# Cash Office Question



## Seymour61 (Jul 27, 2021)

Just wondering how many of my fellow cash office team members have the code to enter their Cash Office?  We used to but recently our store changed the code and stated that we would no longer have access to the code citing “Best Practices“


----------



## Zxy123456 (Jul 27, 2021)

I don’t do cash office but, at my store only leaders have cash office codes. Cash office team members have to have a leader let them in.


----------



## sunnydays (Jul 27, 2021)

uhhh all of em


----------



## NKG (Jul 27, 2021)

I didn't have access until I was a leader. Key was cool, code to the safe but no key didn't make since 🤣


----------



## Angular Momentum (Jul 27, 2021)

Our CO door doesn't have a code, only the leader key works on the door. CO is armed at night and unarmed first thing in the morning. Safe is open-able by a leader only.


----------



## StaticSun (Jul 28, 2021)

Most CO trained people will have access to the first door to the man-trap, but only key carriers should have keys/codes to the second/main door.


----------



## FlowTeamChick (Jul 28, 2021)

Only leaders have the ability to open the CO at my store.


----------



## sunnydays (Jul 29, 2021)

are you telling me that you have non-key carrying personnel who have access to the safe


----------



## socalsailor (Jul 29, 2021)

Yes how is the person who processes the day, SETLs and Snr TMs who do Garda and close registers supposed to get to the funds. Plus it’s not like those people are chosen lightly it’s often team members who have been with target for years and are trusted completly, plus with the recycler the safe now has less money than before.

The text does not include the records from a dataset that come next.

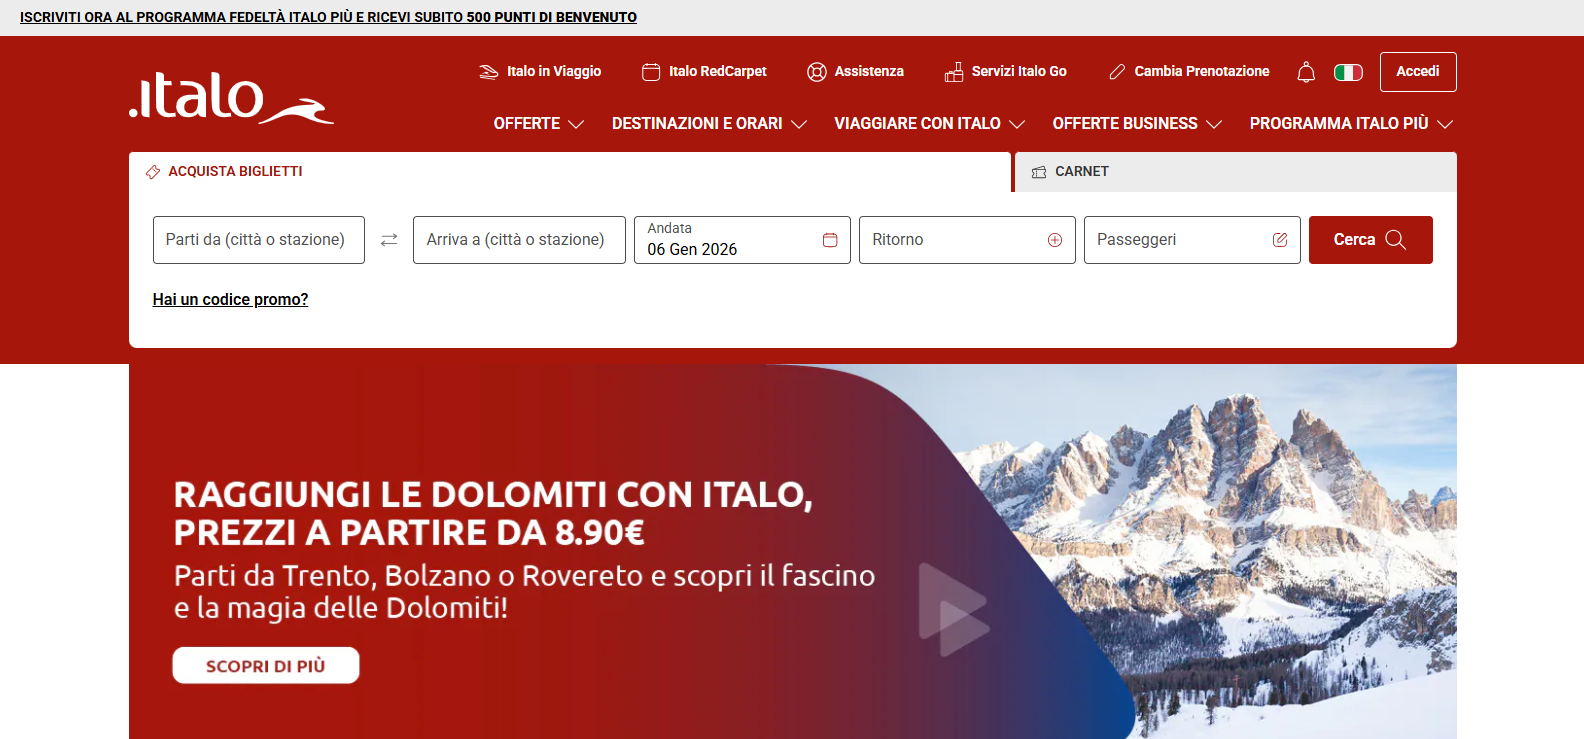1584x739 pixels.
Task: Click the Italo logo
Action: 231,98
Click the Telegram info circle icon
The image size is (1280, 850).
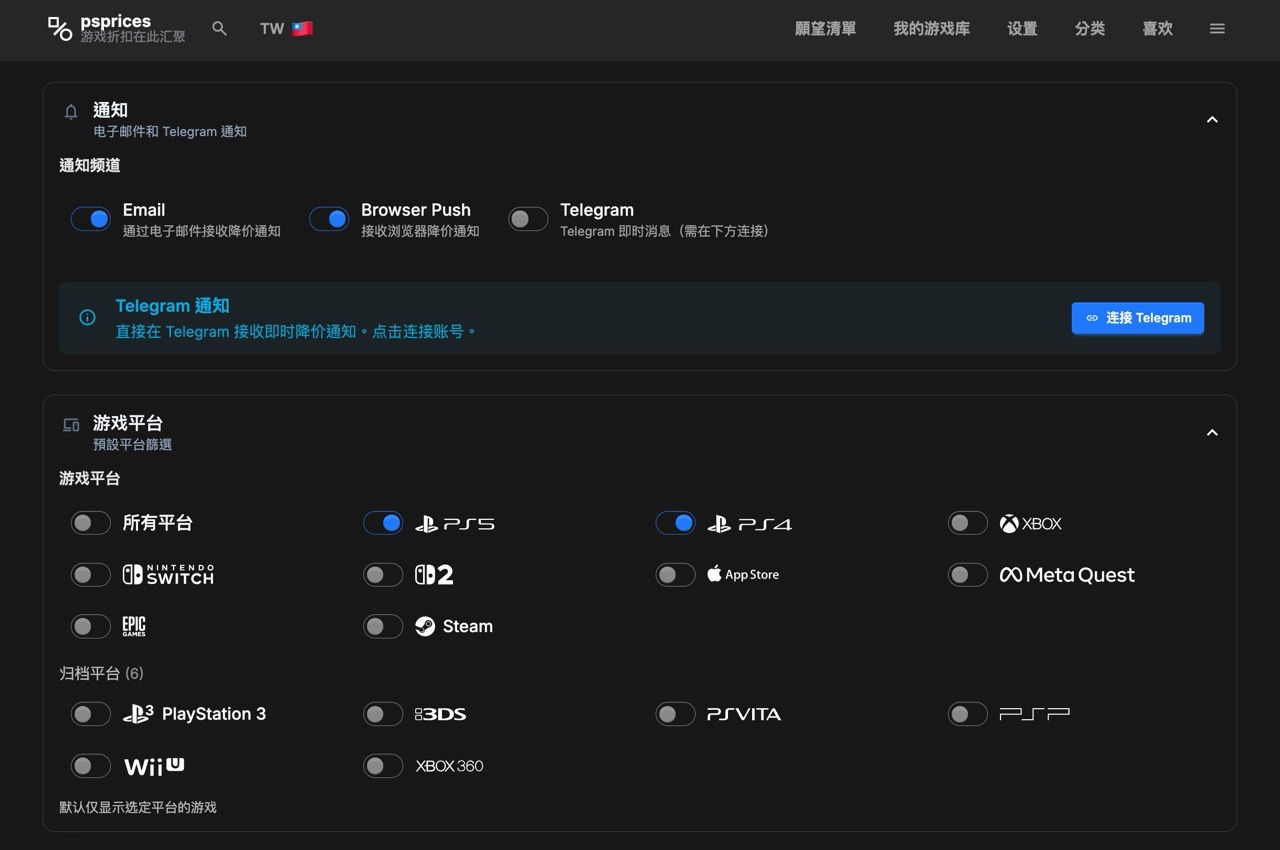pos(87,318)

honestly im surprised other stores do it differently how inconvenient, plus it’s not like there isn’t 3 cameras in there


----------



## commiecorvus (Jul 30, 2021)

So...
I'm not the expert here.
Even when I worked at for Spot I didn't have anything to do with the Cash office.
I have been an manager who had to count out tills so I know about safety concerns.
How much of what is being discussed here is problematic, if say an outside person wanted to rob the office?
Or for that matter an inside person?
I don't want to over react but I have gotten reports saying that might be the case.
Please weigh in.


----------



## sunnydays (Jul 30, 2021)

should be fine, nothing being discussed here that wouldn’t get discussed openly on the salesfloor or on a walkie i think


----------



## RTCry (Jul 30, 2021)

commiecorvus said:


> So...
> I'm not the expert here.
> Even when I worked at for Spot I didn't have anything to do with the Cash office.
> I have been an manager who had to count out tills so I know about safety concerns.
> ...



Eh…what I have read makes me uncomfortable.


----------



## Yetive (Jul 30, 2021)

I agree.


----------



## Rarejem (Jul 30, 2021)

commiecorvus said:


> So...
> I'm not the expert here.
> Even when I worked at for Spot I didn't have anything to do with the Cash office.
> I have been an manager who had to count out tills so I know about safety concerns.
> ...


Could be a problem in this case since CO is listed on posted schedules.  Deleting my posts.


----------



## redeye58 (Jul 30, 2021)

RTCry said:


> Eh…what I have read makes me uncomfortable.


Same & I'm a former COTM.


----------



## commiecorvus (Jul 31, 2021)

Okay, that's enough for me.
Time to lock this up.


----------